Seaboard Federal Credit Union of Bucksport, Maine, is one such player, and it is using data insights to pinpoint financial products like auto loans and mortgages to better serve its customers.
In a recent interview, Kyle Casburn, Seaboard FCU’s CEO and president, told PYMNTS about how the CU is putting data tools to work and which other FinTech innovations could impact the credit unions’ operations.
A Data-Driven Road Map
The CU market faces intense competition, not only from traditional banks but also from newer FinTech players. In such a competitive landscape, access to such knowledge and data could be key to a financial institution’s success. But data is not always easily accessible, which can hinder a credit union’s ability to address its members’ needs.
“To get that data in a real-time environment is challenging,” Casburn admitted.
The challenge, he said, lies in the fact that it does not handle its credit card processing services in-house, he explained. Multiple parties and interfaces are involved — including mobile, credit card processing and banking vendors — making relevant data a bit elusive.
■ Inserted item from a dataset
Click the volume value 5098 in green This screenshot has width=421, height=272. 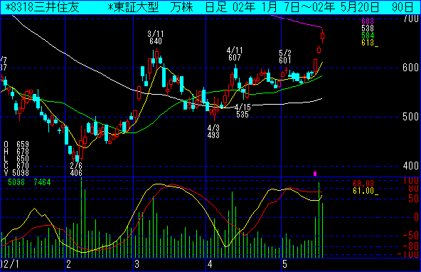[x=16, y=182]
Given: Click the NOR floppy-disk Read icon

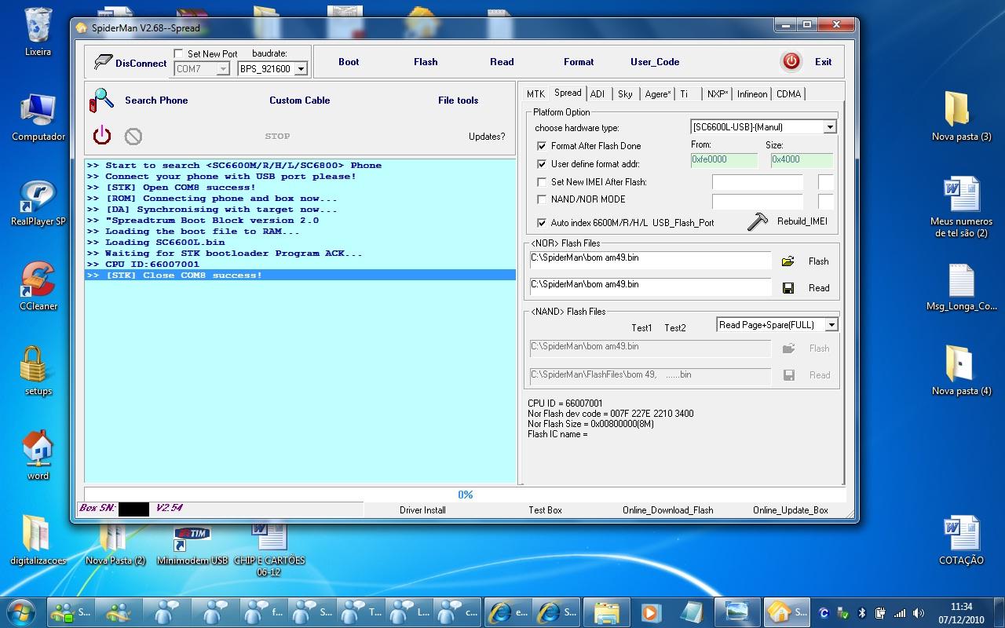Looking at the screenshot, I should [x=788, y=288].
To cut down on troubling data blindspots like these, Seaboard FCU has been turning to its core processing service provider. It helps the CU analyze and collect data to better serve its members, particularly by highlighting opportunities to reach out with offers on more affordable financial products, like mortgages, credit cards and debit cards.
Tapping Data, Targeting Members
One of the reasons Seaboard FCU has sought to invest in analytics and data insights is to more effectively pitch financial products to its members. Without these insights, the CU is forced to rely on launching wide-ranging campaigns. While these efforts could reach some members, they largely go ignored by others.
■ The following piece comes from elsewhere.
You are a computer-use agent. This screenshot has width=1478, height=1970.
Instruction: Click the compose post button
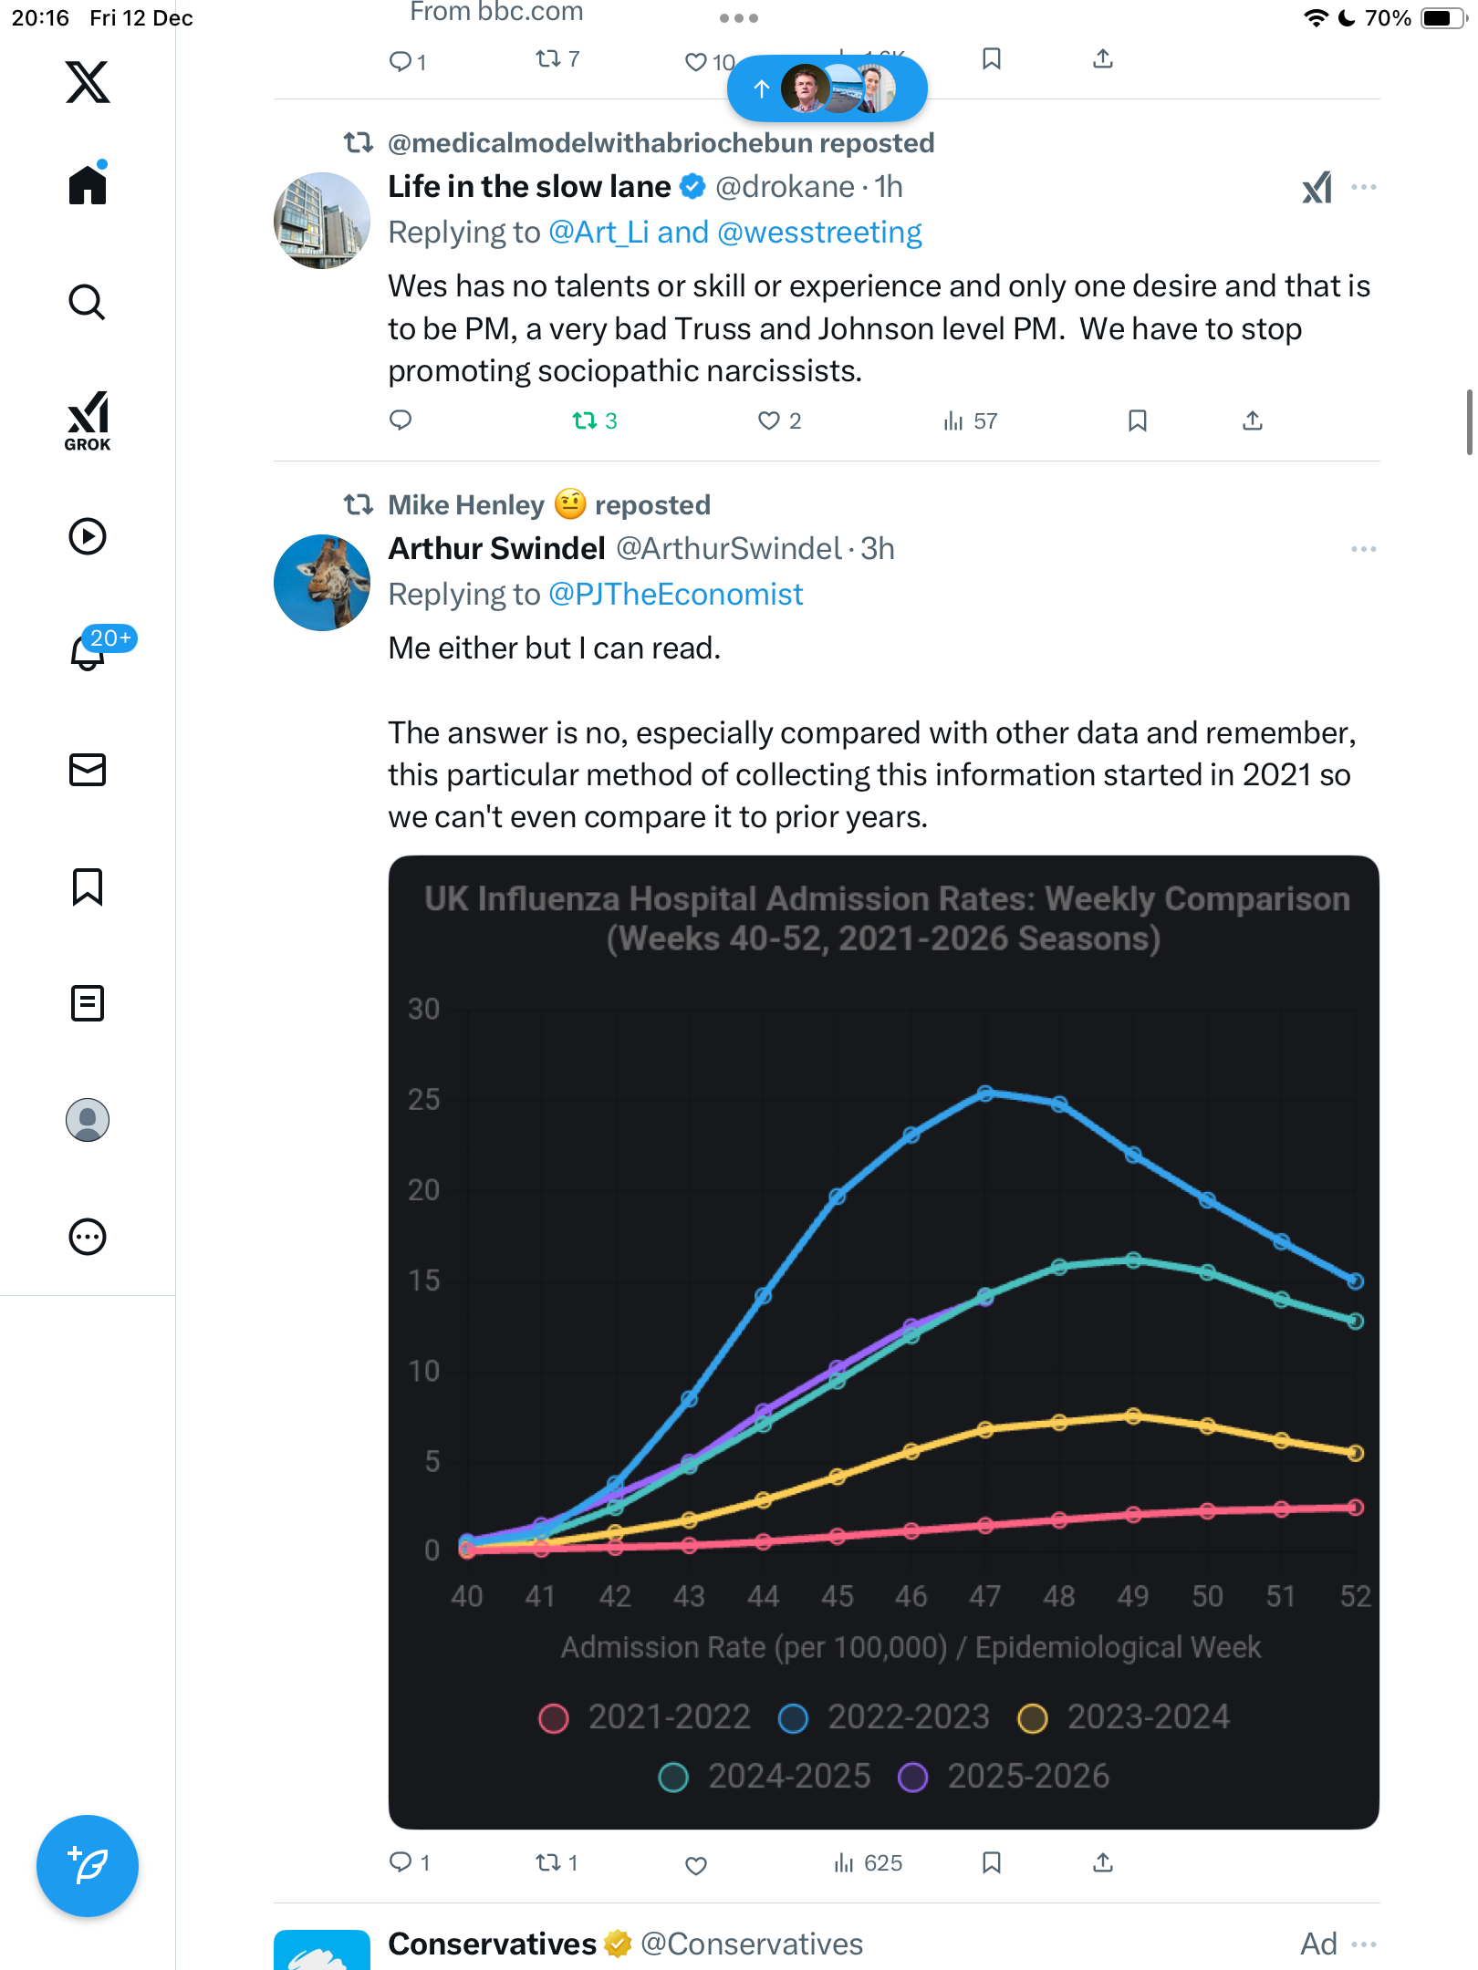88,1866
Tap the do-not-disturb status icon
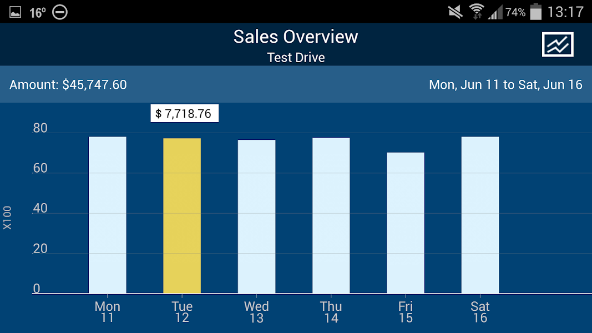This screenshot has height=333, width=592. [x=59, y=12]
“Data analytics is driving us to get the right offer at the right time to the right member,” Casburn said. “The days of mass media and [the] blanket approach [are] long gone.”
The right data insights, he added, can help the credit union promote specific products — such as auto loan recapture services — to members who may need them.
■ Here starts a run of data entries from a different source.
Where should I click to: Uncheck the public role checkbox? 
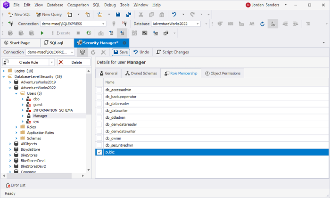[x=99, y=152]
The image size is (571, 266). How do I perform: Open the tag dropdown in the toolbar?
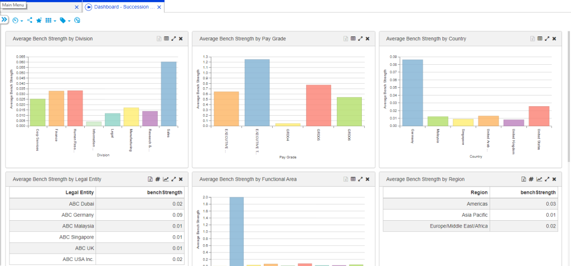coord(65,20)
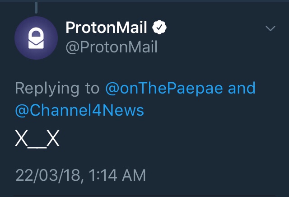The width and height of the screenshot is (289, 197).
Task: Click the divider line below the timestamp
Action: click(x=145, y=196)
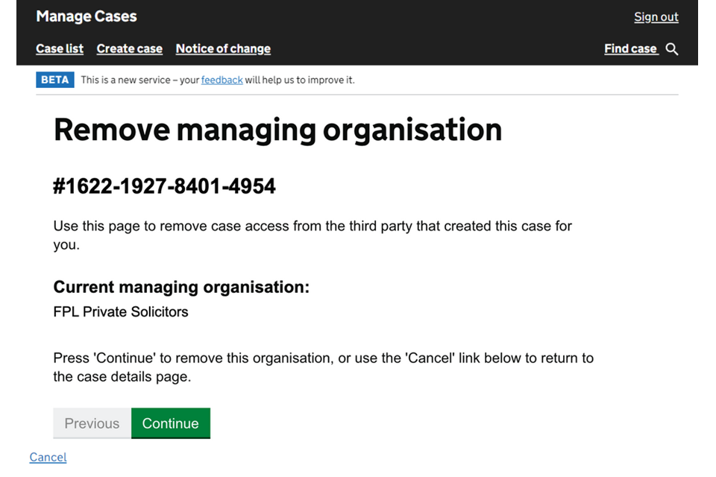The width and height of the screenshot is (716, 477).
Task: Click the 'This is a new service' text
Action: [140, 80]
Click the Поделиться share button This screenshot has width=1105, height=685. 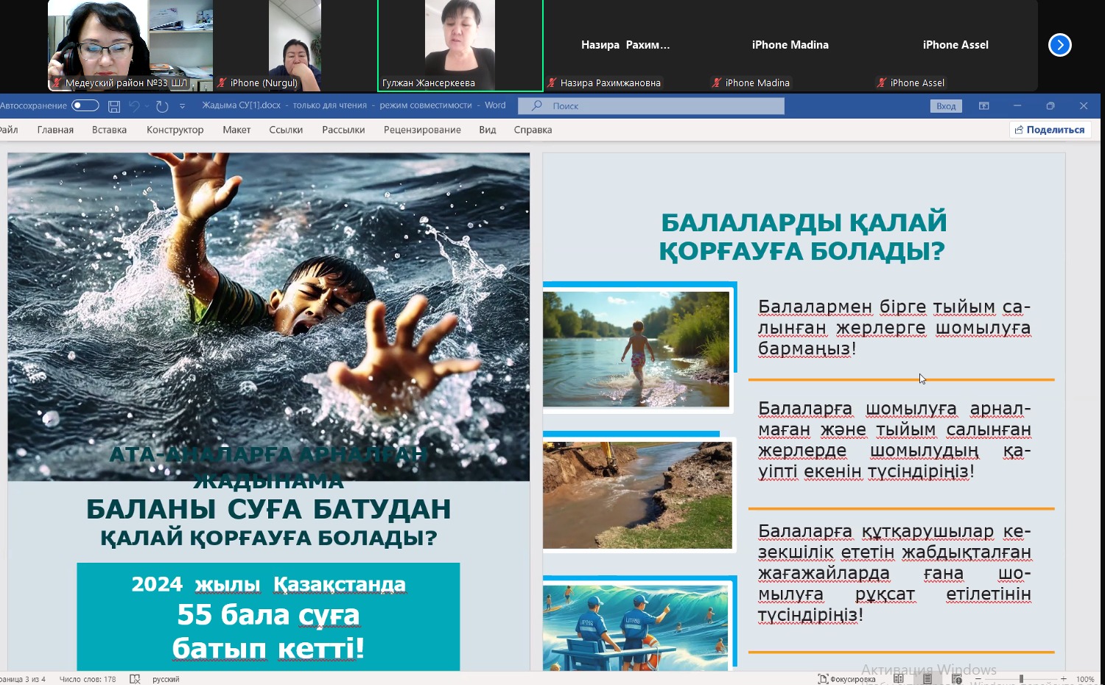coord(1050,130)

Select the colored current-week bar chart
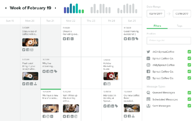[x=74, y=9]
“We want to be able to take data that we have on our core and use that to make sure that if you’re in the market for a car, we’re getting that [relevant information] to you in a channel that’s easily accessible for you,” Casburn said, “[and] at a time and in a way that’s simple for you.”
In other words, access to data can highlight opportunities credit unions might have overlooked, enabling them to offer members additional financial services and encouraging them to take advantage.
A Consistent Credit Union Experience
According to Casburn, one of Seaboard FCU’s top priorities is to deliver the “holy grail” of financial services to its members: a streamlined, omnichannel experience. The CU wants to offer its members an experience that constantly feels the same across all its channels.
“Whether you’re logging in on a desktop, laptop or smartphone, we want the template to look the same,” he noted. “We don’t want to say, ‘You can’t do that on a tablet, but you can do it on home banking.’”
Delivering a consistent experience will also become increasingly important as credit unions seek to recruit more smartphone-savvy millennials into their membership ranks. To appeal to such members, Seaboard FCU is also considering expanding its peer-to-peer (P2P) offerings. This would provide younger financial consumers with the types of tech innovations they have become comfortable using from providers like PayPal, Venmo and Zelle.
But P2P services are not solely appealing to millennials, Casburn said. Baby boomer members are just as tech-savvy, and they want the same innovations too. A recent survey found approximately 40 percent of baby boomers are using smartphone apps and websites as their primary means of interaction with their financial institutions (Fas). Another report found 60.7 percent of them own a smartphone.
In other words, smartphone usage is poised to grow among multiple generations. Credit unions that are slow to offer mobile-first solutions — including P2P transfers — will risk alienating a growing base of customers.
Keeping Members in Focus
Seaboard FCU pairs its commitment to adopting technology that helps address member needs with an underlying approach to service.
That approach is often a more vital asset when it comes to retaining members and in distinguishing the CU from other FIs. According to Casburn, Seaboard FCU’s business philosophy is what helps distinguish it and other credit unions from their digital banking rivals.
“Digital banks are [purely] transaction-driven versus relationship-driven,” he said.
While innovative technology might be in high demand, Casburn believes CUs will have an advantage over banks in the event of a technical glitch or snafu, thanks to their long-standing relationships with members.
“When you’re in a digital environment, everything is good until you have a need or a hiccup in your situation,” he explained. “Everybody has that in their life, and then you’re going to need a relationship. You’re not going to need a call center, a help center or a chatbot.”
Having a strong set of data tools available to determine what members want — and what they may want down the road — could help credit unions build upon those existing relationships. It might also put them in a stronger position to address their members’ current and future needs.